K-045. Thermodynamic Electron Equivalent Models of Geobacter Species

B. Sayyar1, K. Nevin2, D. Lovley2, R. Mahadevan1;
1Univ. of Toronto, Toronto, ON, CANADA, 2Univ. of Massachusetts, Amherst, MA.

Geobacter species have been shown to be important agents in the bioremediation of subsurface environments contaminated with organic and/or metal contaminants. In order to optimize the design of bioremediation strategies, genome-based in silico models of Geobacter metabolism are being coupled with hydrological and geochemical models of the subsurface. An important component of this modeling is accurately predicting the growth yield of Geobacter species on various substrates. Thermodynamic electron equivalent modelling (TEEM) is a method that was previously developed to permit prediction of the maximum bacterial yield with a variety of electron acceptors.
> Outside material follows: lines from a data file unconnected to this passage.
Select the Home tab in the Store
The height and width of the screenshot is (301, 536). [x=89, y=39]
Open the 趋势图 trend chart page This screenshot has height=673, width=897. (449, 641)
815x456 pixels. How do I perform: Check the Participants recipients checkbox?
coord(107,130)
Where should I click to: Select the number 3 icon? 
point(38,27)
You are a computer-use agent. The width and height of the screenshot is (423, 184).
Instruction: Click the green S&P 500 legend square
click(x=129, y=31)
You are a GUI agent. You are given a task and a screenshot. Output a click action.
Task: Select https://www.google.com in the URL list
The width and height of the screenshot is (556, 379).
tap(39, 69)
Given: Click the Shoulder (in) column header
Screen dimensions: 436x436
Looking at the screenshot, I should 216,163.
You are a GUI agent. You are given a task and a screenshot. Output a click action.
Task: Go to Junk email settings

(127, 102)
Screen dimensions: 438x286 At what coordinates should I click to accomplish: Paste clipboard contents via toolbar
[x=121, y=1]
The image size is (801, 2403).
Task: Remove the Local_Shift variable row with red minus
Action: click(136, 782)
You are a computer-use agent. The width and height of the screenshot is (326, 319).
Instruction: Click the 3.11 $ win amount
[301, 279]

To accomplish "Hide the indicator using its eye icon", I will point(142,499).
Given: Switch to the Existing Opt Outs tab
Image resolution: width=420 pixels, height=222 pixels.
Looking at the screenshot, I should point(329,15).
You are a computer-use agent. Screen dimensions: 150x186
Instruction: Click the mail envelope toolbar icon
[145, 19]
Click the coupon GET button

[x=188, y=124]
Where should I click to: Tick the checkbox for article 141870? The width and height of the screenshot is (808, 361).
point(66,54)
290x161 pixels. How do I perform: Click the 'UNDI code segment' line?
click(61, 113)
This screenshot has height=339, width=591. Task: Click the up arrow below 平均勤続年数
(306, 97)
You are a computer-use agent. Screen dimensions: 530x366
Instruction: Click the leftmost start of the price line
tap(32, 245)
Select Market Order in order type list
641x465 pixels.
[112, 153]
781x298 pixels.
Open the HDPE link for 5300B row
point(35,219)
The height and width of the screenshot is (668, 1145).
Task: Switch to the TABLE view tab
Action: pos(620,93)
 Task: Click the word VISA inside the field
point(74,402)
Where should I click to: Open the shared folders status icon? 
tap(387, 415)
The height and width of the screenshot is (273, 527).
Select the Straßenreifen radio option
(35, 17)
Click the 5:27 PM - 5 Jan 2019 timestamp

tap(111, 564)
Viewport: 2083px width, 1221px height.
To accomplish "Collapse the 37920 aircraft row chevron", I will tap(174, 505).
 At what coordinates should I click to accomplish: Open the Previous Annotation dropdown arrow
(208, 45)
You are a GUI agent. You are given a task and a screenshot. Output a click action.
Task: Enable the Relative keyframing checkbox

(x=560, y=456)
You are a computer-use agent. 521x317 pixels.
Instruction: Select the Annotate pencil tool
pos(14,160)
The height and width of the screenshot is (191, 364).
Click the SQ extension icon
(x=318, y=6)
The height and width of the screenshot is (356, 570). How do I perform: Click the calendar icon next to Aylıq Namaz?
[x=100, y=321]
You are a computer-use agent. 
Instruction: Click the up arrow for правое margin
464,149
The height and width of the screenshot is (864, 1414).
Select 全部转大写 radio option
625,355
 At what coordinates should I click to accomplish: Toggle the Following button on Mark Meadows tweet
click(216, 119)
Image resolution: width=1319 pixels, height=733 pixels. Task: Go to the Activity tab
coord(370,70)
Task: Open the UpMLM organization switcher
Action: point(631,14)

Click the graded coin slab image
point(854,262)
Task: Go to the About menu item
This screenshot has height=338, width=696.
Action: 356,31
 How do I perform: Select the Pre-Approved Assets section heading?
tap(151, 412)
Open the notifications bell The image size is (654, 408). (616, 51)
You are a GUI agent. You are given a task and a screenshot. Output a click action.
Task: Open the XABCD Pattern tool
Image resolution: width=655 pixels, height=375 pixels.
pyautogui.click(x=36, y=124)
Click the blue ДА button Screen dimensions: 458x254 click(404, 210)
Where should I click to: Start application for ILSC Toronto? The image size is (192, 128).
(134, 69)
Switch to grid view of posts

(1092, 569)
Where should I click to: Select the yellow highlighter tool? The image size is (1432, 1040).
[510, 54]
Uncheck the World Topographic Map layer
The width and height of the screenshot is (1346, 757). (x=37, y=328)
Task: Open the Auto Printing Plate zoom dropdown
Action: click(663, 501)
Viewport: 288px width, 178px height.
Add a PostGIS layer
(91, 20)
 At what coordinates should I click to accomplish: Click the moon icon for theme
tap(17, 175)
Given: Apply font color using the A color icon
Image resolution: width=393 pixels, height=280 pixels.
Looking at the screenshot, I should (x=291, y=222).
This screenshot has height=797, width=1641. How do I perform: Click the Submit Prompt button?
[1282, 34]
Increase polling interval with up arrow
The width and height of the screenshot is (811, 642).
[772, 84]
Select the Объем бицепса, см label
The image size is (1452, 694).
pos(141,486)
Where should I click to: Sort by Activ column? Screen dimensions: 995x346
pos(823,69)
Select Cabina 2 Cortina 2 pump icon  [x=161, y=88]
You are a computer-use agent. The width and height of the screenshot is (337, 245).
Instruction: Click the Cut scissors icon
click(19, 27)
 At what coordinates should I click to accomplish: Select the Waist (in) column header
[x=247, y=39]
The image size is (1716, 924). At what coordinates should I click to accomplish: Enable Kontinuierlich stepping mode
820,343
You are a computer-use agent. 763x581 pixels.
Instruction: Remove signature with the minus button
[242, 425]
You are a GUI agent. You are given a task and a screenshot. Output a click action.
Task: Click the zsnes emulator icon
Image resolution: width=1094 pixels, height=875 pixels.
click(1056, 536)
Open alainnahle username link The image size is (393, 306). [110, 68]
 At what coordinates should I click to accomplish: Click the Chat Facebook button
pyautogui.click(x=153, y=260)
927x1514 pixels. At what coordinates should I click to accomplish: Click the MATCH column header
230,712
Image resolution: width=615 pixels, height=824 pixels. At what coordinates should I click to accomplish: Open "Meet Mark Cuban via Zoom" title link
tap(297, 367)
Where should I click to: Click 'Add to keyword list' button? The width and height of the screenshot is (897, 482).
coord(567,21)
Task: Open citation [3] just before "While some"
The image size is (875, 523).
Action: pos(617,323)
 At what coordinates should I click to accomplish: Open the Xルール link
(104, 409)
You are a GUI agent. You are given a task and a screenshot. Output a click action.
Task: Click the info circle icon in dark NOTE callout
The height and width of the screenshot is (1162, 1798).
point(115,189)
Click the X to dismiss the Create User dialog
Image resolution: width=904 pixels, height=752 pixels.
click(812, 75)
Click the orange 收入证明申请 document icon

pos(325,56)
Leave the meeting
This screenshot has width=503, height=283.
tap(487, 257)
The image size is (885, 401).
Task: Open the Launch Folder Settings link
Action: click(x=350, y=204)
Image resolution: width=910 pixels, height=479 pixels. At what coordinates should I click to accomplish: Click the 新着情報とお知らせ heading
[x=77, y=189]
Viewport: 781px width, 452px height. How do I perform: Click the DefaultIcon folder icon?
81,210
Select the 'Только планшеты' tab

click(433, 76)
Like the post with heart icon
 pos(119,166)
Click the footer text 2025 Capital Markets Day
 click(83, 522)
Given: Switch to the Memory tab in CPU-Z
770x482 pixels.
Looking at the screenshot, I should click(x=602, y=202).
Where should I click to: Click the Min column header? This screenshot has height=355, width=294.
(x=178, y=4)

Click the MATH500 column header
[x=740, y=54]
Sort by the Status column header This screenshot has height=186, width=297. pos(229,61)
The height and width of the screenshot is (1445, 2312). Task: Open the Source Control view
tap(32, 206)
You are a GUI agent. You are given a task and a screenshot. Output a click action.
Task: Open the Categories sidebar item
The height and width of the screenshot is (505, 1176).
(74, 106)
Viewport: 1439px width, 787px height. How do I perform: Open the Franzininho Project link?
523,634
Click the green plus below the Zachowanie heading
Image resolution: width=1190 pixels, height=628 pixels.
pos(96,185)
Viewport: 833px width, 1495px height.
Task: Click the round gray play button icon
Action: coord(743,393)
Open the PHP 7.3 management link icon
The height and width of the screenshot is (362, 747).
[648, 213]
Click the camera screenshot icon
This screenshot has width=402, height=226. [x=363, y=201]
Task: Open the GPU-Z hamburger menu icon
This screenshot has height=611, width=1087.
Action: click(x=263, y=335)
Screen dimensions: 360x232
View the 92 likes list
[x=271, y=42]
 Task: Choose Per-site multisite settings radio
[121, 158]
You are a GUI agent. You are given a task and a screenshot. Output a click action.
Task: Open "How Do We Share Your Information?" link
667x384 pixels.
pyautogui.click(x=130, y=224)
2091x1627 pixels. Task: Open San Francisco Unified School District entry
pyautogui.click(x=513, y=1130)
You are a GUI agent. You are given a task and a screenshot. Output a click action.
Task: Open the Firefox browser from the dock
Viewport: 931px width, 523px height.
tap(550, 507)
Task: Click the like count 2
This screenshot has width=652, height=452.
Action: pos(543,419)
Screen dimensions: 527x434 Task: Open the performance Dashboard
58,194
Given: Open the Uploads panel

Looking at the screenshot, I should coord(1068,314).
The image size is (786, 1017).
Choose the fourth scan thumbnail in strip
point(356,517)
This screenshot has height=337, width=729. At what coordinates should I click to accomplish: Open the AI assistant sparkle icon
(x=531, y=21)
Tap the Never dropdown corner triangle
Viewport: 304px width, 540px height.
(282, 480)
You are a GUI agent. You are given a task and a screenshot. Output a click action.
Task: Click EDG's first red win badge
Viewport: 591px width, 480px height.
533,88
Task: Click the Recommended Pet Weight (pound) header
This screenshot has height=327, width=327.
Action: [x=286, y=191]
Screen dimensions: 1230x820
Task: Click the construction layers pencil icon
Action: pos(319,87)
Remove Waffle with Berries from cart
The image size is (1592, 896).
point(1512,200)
In this approach, the available Gibb’s free energy associated with the chemical reactions driving microbial growth along with a growth efficiency parameter is used to determine the biomass yield. However, application of the TEEM method failed to accurately predict growth yields of Geobacter species with Fe(III) oxides, their most common electron acceptor in the subsurface. Further investigation revealed that this is due to fundamental differences between extracellular and intracellular electron transfer mechanisms. In most organisms, electron transfer to soluble electron acceptors that can enter the cell consumes protons generated from organic matter oxidation in the reduction of the electron acceptor. However, when electrons are transferred outside the cell, respiration does not provide an equivalent proton sink. This results in an energetic cost that is reflected in lower growth yields for extracellular electron transfer. Therefore, the TEEM modeling approach was modified to incorporate the effect of global proton balances. Experimental data from growth in batch and continuous cultures with a variety of electron donors were used to modify the model to predict the maximum bacterial yield of Geobacter species. This modification of the TEEM approach will greatly improve attempts to model the growth of Geobacter species in the subsurface during in situ bioremediation and should aid in modeling the growth of other microorganisms growing via extracellular electron transfer.